You may also find this discussion useful: How to project points to Polydata? - #6 by will.schroeder - Support - VTK
@lassoan
Sorry to interrupt, I also want to know if I can set the exact amount of point size? So that every model can generate same amount of uniform points.
Thank you for your time!
If you want to have exact same number of points then I would do that by registering the model where you placed the points to the other models. If you have the transformation then you can use that to transfer the landmark points.
There are lots of tools for these kinds of things in Slicer. If you describe your overall goal then we can give better advice.
@lassoan
Okay, so for example i have three data sets which are three models of different patients. And i want to place a fixed size of landmarks on them(for example 1000 points) so that i can calculate the mean model of the 3 models.

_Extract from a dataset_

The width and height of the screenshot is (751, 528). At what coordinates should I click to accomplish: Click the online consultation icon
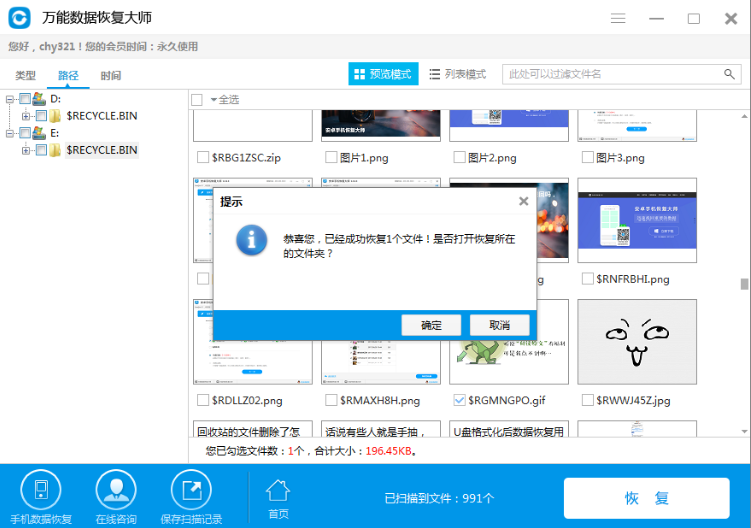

Model 1: X1,1/X1,2/X1,3/…X1,1000
Model 2: X2,1/X2,2/X2,3/…X2,1000
Model 3: X3,1/X3,2/X3,3/…X3,1000
Mean model:( (X1,1+X2,1+X3,1)/3 / (X1,2+X2,2+X3,2)/3 /…/ (X1,1000+X2,1000+X3,1000)/3
So now i want to generate points on each model. Which the points size must be fixed(for example 1000 points) and each point should be generated at a similar location.(X1,1 and X2,1 should be place at similar anatomy location)
Therefore for my previous problem i hope to solve it by projecting a set points of a grid plane so that i can achieve my goal.
However, do you have further advices? Thank you so much for your time.
Thanks, this is very useful information. This is a quite common shape analysis task and SlicerMorph and SlicerSalt extensions have very sophisticated tools for it. I would recommend to follow the tutorial created for these extensions.
@lassoan
Thank you so much!
However I’ve tried it but for the point generation part I could not set a fixed size of points.
Do you have any advice about it?
Thank you for your time.
@joanne40226 you are trying to achieve something that as far as I know nobody has achieved to do successfully (and in a repeatable way). Even if you can create identical number of points on them, there is no guarantee that these points will correspond correctly (anatomically speaking) and averaging them may not give an accurate representation.
Typically one uses deformable registration to project all these shapes into a common coordinate system, do the averaging there and then sample the grid on the average model and inverse the deformation to map the grid points created on the average model to the subjects.
You can sort of replicate this pipeline in ALPACA (SLicerMorph extension). You will start with one sample (as opposed to the mean), create your grid points. Then use ALPACA to transfer those points to the remaining samples. To create the mean model, you can take this set of points (that now exists for all your samples), feed them into the GPA and estimate a mean shape. You can then assign one of your samples as a reference sample and deform it to this mean shape, and export it as a model.
You can find our tutorials at GitHub - SlicerMorph/Tutorials: SlicerMorph module tutorials. The relevant modules to look at are ALPACA and GPA. How to cite section of main repo shows the papers published on these models, they may come in handy to understand.
ANother alternative is a different extension called Auto3DGM that tries to create points and correspondence at the same time. It is typically used for evolutionary studies, where correspondences are hard to pin down. I think their repository also lists some papers that explain the method along with what groups that it has been applied to. After the AUto3DGM creates these points, you can repeat the GPA step I described above to create your mean model.
When you are working with GPA make sure to check “Skip Scaling” during GPA alignment, so that the final mean shape is in physical coordinates (as opposed to being in procrustes coordinates).